Par Marcellin Barthassat, architecte et urbaniste

Souvent incinérés, stockés ou enfouis, la masse des déchets est générée par l’activité humaine, et à l’échelle de la planète on les estime à dix milliards de kilos par jour. Ce chiffre a de quoi nous inquiéter. Deux expositions cet automne traitent de cette vaste question.

  • L’une à Bâle du 3 septembre au 23 octobre 2022 « La Suisse : une démolition» au Musée suisse de l’architecture. Elle est réalisée par l’association Countdown 2030, qui propose une réflexion et documentation engagée sur l’acte de démolir émanent de tout le pays. Les auteurs incitent à une mobilisation collective sans précédent.
  • L’autre à Lausanne du lundi 26 septembre au vendredi 2 décembre 2022 « Matière ultime», à Archizoom, SG building sur le campus de l’EPFL. L’exposition met en évidence, les résidus de nos biens de consommation. Après recyclage et incinération, ils se transforment en une matière semblant venir d’une autre planète et forment de nouvelles strates géologiques puisque remis en terre. « Avant que les civilisations futures y trouvent la couche sédimentaire de l’anthropocène, ce mâchefer issu des hauts fourneaux peut-il nous informer sur l’impact de nos modes de vie sur le territoire ? ». A l’échelle longue de l’humanité, les déchets racontent beaucoup de choses sur nos sociétés qui les produisent.

En Suisse, le secteur de la construction produit 84% de la totalité des déchets. Nous ne pouvons plus occulter cette situation qu’implique la modification des modes opératoires que génère l’aménagement du territoire. La vision strictement urbanistique ne fonctionne plus. Elle nécessite non seulement une alliance avec d’autres disciplines du vivant et des sciences humaines, pour tendre vers une réutilisation ou réemploi de ce qui existe, et une plus forte prise en considération du patrimoine bâti ancien, moderne. Porter une attention au monde du vivant, afin de décider là où on fait ou non une densification urbaine. « Faire-avec et le moins possible contre » relève Gilles Clément, paysagiste français, sur la fabrication de la ville.
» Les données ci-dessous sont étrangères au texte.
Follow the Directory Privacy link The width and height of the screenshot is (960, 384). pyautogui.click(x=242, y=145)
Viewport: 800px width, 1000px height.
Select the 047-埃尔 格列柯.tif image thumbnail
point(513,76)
Toutefois les vents semblent contraires : le projet de loi fédéral sur le CO2 encourage les propriétaires qui démolissent leur bâtiment, à le remplacer par une augmentation du coefficient d’utilisation du sol plus rentable (notamment l’article 9. al. 1 bis). Martin Killias, président de Patrimoine suisse, émet une sérieuse critique envers cette proposition. « Espérons que le Parlement sera capable de comprendre les retombées négatives d’une telle disposition non seulement pour la culture architecturale de nos villes et villages, mais surtout pour le climat que cette même loi est censée protéger ».
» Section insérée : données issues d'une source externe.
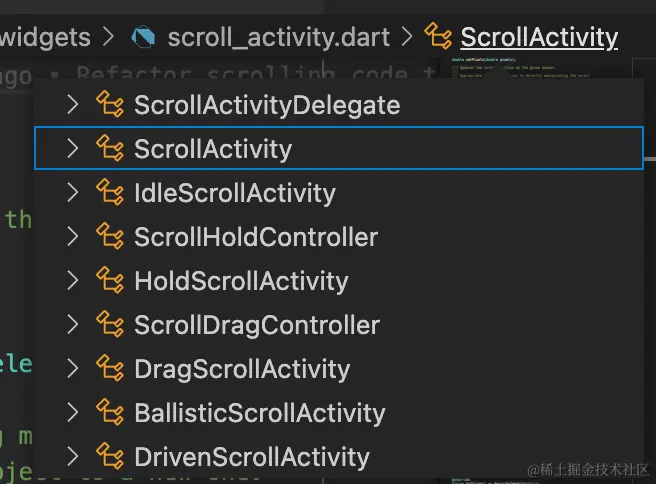The width and height of the screenshot is (656, 484).
Task: Expand the BallisticScrollActivity chevron
Action: [73, 412]

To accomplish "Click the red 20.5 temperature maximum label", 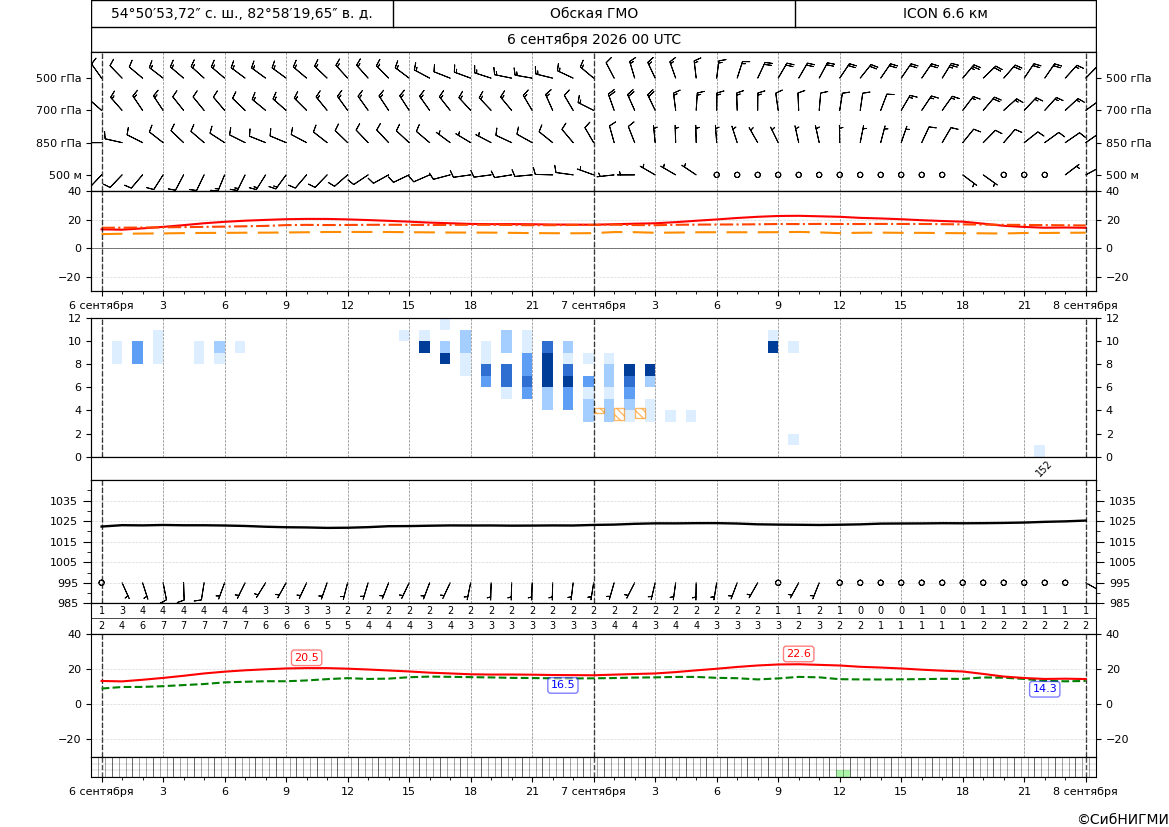I will coord(306,657).
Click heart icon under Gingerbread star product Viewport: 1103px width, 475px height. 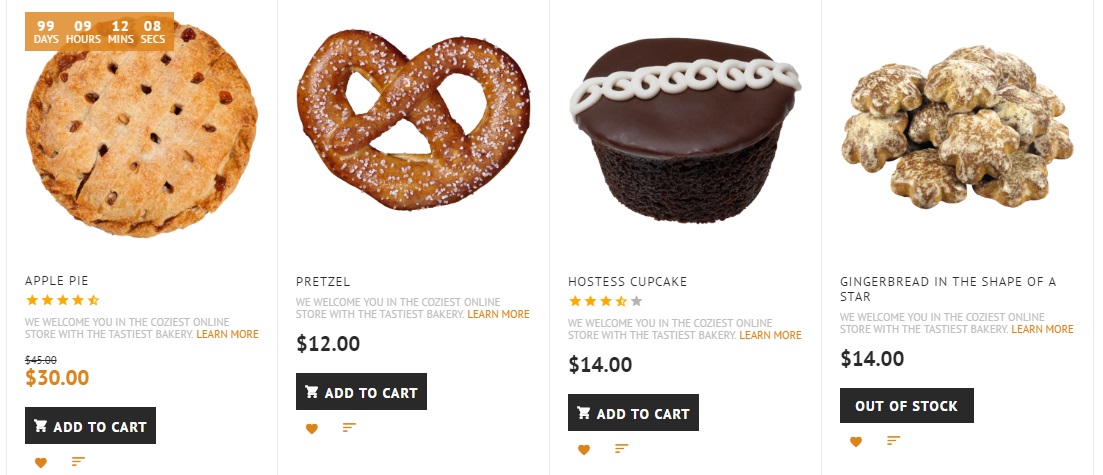point(856,441)
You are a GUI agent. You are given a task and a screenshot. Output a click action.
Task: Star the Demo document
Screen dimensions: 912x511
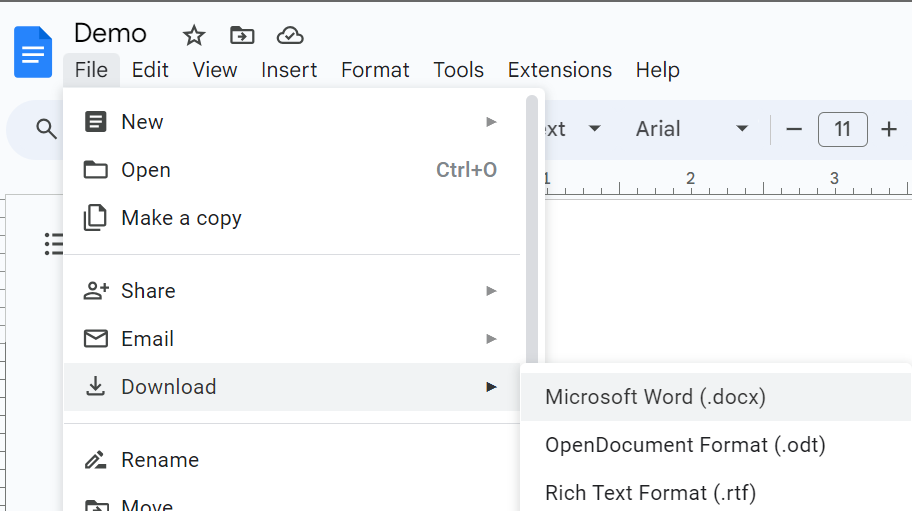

A Genève plusieurs secteurs sont concernés par les thématiques soulevées. Les planifications ou reconversions actuelles des quartiers interpellent (PLQ, PAV), obligeant de modifier méthode et approche. Au-delà des objectifs de recyclage, prônés par l’écologie industrielle dans les années 1980-90, la prise en considération de l’existant et d’un non gaspillage des ressources matérielles et humaines s’impose dans un contexte de crise climatique. Il s’agit de réinterroger les modes de construire face à une croissance productiviste sans limites. Faire avec et le moins possible contre, ou comment exploiter la diversité́ d’un site sans le détruire ? Un « donné » qui serait alors ce terreau fertile d’un urbanisme durable, ou rien ne se perd ? Les deux expositions à Bâle et à Lausanne invitent à reconsidérer l’existant et le vivant, à l’inverse de l’exploitation et de la concurrence.